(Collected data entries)
┄┄┄┄┄┄┄┄┄┄
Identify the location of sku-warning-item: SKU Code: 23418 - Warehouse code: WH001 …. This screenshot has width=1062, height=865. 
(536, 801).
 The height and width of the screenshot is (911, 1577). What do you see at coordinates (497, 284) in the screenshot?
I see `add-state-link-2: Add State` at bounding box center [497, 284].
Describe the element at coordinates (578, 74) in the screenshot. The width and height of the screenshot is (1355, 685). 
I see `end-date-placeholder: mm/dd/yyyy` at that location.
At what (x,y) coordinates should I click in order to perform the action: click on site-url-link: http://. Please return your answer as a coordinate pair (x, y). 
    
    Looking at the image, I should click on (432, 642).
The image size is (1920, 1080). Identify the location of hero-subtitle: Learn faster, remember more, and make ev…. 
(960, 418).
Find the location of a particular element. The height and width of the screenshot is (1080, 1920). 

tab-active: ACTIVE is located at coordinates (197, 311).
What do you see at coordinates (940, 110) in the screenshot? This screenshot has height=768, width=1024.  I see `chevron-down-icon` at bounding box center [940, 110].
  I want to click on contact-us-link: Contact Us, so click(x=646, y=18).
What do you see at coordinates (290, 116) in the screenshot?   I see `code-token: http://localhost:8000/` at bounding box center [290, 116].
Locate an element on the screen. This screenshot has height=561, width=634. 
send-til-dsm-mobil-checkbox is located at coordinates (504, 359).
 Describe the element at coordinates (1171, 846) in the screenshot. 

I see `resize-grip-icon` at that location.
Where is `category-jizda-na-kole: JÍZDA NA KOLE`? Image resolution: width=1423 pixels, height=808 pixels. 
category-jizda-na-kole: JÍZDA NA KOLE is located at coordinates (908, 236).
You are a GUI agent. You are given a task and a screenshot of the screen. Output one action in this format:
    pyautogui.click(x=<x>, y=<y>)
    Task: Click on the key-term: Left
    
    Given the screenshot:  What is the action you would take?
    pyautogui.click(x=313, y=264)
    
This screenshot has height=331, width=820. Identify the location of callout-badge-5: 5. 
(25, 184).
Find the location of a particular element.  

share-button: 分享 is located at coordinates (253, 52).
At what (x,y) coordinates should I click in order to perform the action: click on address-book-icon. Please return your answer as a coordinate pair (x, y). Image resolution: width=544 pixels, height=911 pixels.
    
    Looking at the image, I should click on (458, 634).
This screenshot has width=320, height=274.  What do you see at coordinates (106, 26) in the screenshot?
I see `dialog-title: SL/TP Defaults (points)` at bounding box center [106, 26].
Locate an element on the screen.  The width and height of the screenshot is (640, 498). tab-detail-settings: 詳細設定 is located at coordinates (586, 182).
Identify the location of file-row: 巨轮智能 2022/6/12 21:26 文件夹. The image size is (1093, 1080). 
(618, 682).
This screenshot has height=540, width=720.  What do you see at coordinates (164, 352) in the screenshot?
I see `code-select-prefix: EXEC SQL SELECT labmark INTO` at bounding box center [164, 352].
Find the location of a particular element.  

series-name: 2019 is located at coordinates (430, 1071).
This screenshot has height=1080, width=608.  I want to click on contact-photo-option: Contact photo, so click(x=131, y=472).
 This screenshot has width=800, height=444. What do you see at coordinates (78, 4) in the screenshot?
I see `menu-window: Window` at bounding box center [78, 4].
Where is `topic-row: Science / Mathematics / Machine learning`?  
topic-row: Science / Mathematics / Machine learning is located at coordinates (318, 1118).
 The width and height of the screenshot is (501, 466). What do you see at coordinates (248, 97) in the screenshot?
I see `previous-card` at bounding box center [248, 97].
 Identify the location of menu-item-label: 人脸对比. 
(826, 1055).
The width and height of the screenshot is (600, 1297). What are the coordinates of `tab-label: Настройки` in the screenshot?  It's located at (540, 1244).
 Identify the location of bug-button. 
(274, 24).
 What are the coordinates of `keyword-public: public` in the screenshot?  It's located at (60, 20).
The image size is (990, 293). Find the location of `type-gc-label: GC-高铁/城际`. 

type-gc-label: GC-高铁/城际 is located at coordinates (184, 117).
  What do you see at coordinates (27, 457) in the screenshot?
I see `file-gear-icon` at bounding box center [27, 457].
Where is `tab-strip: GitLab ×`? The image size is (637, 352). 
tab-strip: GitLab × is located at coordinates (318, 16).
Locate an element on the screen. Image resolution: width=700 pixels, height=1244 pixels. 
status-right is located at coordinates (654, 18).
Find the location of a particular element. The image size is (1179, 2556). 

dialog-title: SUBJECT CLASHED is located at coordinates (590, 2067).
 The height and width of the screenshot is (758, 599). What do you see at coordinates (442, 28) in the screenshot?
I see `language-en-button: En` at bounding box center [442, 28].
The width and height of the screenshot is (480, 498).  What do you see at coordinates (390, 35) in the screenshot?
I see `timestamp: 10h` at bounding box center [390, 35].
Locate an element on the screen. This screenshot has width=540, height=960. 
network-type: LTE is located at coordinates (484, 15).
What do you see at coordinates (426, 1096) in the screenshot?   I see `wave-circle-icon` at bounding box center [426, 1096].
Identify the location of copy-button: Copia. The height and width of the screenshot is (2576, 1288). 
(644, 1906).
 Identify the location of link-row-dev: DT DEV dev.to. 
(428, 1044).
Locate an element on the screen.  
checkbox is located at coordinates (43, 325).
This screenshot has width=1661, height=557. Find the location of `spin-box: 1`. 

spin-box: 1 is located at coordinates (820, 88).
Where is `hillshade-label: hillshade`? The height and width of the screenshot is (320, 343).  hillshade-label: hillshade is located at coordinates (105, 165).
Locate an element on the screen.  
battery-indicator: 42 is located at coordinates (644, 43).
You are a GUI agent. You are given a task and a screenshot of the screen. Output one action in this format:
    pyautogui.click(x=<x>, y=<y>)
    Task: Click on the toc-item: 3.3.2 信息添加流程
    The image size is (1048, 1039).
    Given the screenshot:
┄┄┄┄┄┄┄┄┄┄
◆ Problem to solve
Extract every line of the data above and reproduce each one verbatim, without changing anything.

◆ Result of the task
Identify the location of sku-warning-item: SKU Code: 23418 - Warehouse code: WH001 …. This screenshot has width=1062, height=865. 
(536, 801).
 The height and width of the screenshot is (911, 1577). What do you see at coordinates (497, 284) in the screenshot?
I see `add-state-link-2: Add State` at bounding box center [497, 284].
Describe the element at coordinates (578, 74) in the screenshot. The width and height of the screenshot is (1355, 685). 
I see `end-date-placeholder: mm/dd/yyyy` at that location.
At what (x,y) coordinates should I click in order to perform the action: click on site-url-link: http://. Please return your answer as a coordinate pair (x, y). 
    
    Looking at the image, I should click on (432, 642).
The image size is (1920, 1080). Identify the location of hero-subtitle: Learn faster, remember more, and make ev…. 
(960, 418).
Find the location of a particular element. The height and width of the screenshot is (1080, 1920). 

tab-active: ACTIVE is located at coordinates (197, 311).
What do you see at coordinates (940, 110) in the screenshot? This screenshot has height=768, width=1024.  I see `chevron-down-icon` at bounding box center [940, 110].
  I want to click on contact-us-link: Contact Us, so click(x=646, y=18).
What do you see at coordinates (290, 116) in the screenshot?   I see `code-token: http://localhost:8000/` at bounding box center [290, 116].
Locate an element on the screen. This screenshot has height=561, width=634. 
send-til-dsm-mobil-checkbox is located at coordinates (504, 359).
 Describe the element at coordinates (1171, 846) in the screenshot. 

I see `resize-grip-icon` at that location.
Where is `category-jizda-na-kole: JÍZDA NA KOLE`? Image resolution: width=1423 pixels, height=808 pixels. 
category-jizda-na-kole: JÍZDA NA KOLE is located at coordinates (908, 236).
You are a GUI agent. You are given a task and a screenshot of the screen. Output one action in this format:
    pyautogui.click(x=<x>, y=<y>)
    Task: Click on the key-term: Left
    
    Given the screenshot:  What is the action you would take?
    pyautogui.click(x=313, y=264)
    
This screenshot has height=331, width=820. Identify the location of callout-badge-5: 5. 
(25, 184).
Find the location of a particular element.  

share-button: 分享 is located at coordinates (253, 52).
At what (x,y) coordinates should I click in order to perform the action: click on address-book-icon. Please return your answer as a coordinate pair (x, y). Image resolution: width=544 pixels, height=911 pixels.
    
    Looking at the image, I should click on (458, 634).
This screenshot has width=320, height=274.  What do you see at coordinates (106, 26) in the screenshot?
I see `dialog-title: SL/TP Defaults (points)` at bounding box center [106, 26].
Locate an element on the screen.  The width and height of the screenshot is (640, 498). tab-detail-settings: 詳細設定 is located at coordinates (586, 182).
Identify the location of file-row: 巨轮智能 2022/6/12 21:26 文件夹. The image size is (1093, 1080). 
(618, 682).
This screenshot has height=540, width=720.  What do you see at coordinates (164, 352) in the screenshot?
I see `code-select-prefix: EXEC SQL SELECT labmark INTO` at bounding box center [164, 352].
Find the location of a particular element.  

series-name: 2019 is located at coordinates (430, 1071).
This screenshot has height=1080, width=608.  I want to click on contact-photo-option: Contact photo, so click(x=131, y=472).
 This screenshot has width=800, height=444. What do you see at coordinates (78, 4) in the screenshot?
I see `menu-window: Window` at bounding box center [78, 4].
Where is `topic-row: Science / Mathematics / Machine learning`?  
topic-row: Science / Mathematics / Machine learning is located at coordinates (318, 1118).
 The width and height of the screenshot is (501, 466). What do you see at coordinates (248, 97) in the screenshot?
I see `previous-card` at bounding box center [248, 97].
 Identify the location of menu-item-label: 人脸对比. 
(826, 1055).
The width and height of the screenshot is (600, 1297). What are the coordinates of `tab-label: Настройки` in the screenshot?  It's located at (540, 1244).
 Identify the location of bug-button. 
(274, 24).
 What are the coordinates of `keyword-public: public` in the screenshot?  It's located at (60, 20).
The image size is (990, 293). Find the location of `type-gc-label: GC-高铁/城际`. 

type-gc-label: GC-高铁/城际 is located at coordinates (184, 117).
  What do you see at coordinates (27, 457) in the screenshot?
I see `file-gear-icon` at bounding box center [27, 457].
Where is `tab-strip: GitLab ×`? The image size is (637, 352). 
tab-strip: GitLab × is located at coordinates (318, 16).
Locate an element on the screen. Image resolution: width=700 pixels, height=1244 pixels. 
status-right is located at coordinates (654, 18).
Find the location of a particular element. The image size is (1179, 2556). 

dialog-title: SUBJECT CLASHED is located at coordinates (590, 2067).
 The height and width of the screenshot is (758, 599). What do you see at coordinates (442, 28) in the screenshot?
I see `language-en-button: En` at bounding box center [442, 28].
The width and height of the screenshot is (480, 498).  What do you see at coordinates (390, 35) in the screenshot?
I see `timestamp: 10h` at bounding box center [390, 35].
Locate an element on the screen. This screenshot has width=540, height=960. 
network-type: LTE is located at coordinates (484, 15).
What do you see at coordinates (426, 1096) in the screenshot?   I see `wave-circle-icon` at bounding box center [426, 1096].
Identify the location of copy-button: Copia. The height and width of the screenshot is (2576, 1288). 
(644, 1906).
 Identify the location of link-row-dev: DT DEV dev.to. 
(428, 1044).
Locate an element on the screen.  
checkbox is located at coordinates (43, 325).
This screenshot has width=1661, height=557. Find the location of `spin-box: 1`. 

spin-box: 1 is located at coordinates (820, 88).
Where is `hillshade-label: hillshade`? The height and width of the screenshot is (320, 343).  hillshade-label: hillshade is located at coordinates (105, 165).
Locate an element on the screen.  
battery-indicator: 42 is located at coordinates (644, 43).
You are a GUI agent. You are given a task and a screenshot of the screen. Output one action in this format:
    pyautogui.click(x=<x>, y=<y>)
    Task: Click on the toc-item: 3.3.2 信息添加流程
    The image size is (1048, 1039).
    Given the screenshot:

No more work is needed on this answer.